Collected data
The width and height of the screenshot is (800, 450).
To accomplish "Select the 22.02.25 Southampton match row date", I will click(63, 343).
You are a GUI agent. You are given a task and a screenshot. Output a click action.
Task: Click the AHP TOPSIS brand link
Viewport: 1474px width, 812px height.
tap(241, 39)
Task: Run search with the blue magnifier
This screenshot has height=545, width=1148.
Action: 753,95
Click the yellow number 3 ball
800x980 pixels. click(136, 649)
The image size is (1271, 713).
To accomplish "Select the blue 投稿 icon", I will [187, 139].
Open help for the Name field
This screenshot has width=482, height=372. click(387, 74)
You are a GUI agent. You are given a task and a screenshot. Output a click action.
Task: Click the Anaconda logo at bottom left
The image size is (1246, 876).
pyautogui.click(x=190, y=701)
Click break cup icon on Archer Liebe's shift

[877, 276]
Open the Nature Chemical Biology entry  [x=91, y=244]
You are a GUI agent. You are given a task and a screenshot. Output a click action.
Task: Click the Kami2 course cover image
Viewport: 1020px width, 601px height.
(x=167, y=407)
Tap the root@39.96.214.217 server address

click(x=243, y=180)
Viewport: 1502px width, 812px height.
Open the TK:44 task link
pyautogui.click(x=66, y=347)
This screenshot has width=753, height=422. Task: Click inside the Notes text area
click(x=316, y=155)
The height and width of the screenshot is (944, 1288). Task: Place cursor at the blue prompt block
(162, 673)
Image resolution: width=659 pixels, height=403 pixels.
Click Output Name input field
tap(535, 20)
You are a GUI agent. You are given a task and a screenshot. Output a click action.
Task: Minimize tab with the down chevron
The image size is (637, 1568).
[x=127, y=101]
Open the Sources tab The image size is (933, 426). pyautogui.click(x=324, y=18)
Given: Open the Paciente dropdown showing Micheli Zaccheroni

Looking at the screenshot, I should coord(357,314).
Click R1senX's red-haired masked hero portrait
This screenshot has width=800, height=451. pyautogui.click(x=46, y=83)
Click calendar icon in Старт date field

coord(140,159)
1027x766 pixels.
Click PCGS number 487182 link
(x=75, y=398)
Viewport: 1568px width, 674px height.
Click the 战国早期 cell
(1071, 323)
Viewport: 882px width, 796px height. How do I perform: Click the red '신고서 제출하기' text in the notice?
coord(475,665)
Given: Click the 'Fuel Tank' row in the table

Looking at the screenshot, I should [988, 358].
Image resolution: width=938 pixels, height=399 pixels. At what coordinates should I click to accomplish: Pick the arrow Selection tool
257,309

= Work instruction =
All lines of the records above that carry the word "will" should be listed.

= Written response =
To accomplish "Select the 22.02.25 Southampton match row date", I will click(63, 343).
To accomplish "Select the blue 投稿 icon", I will [187, 139].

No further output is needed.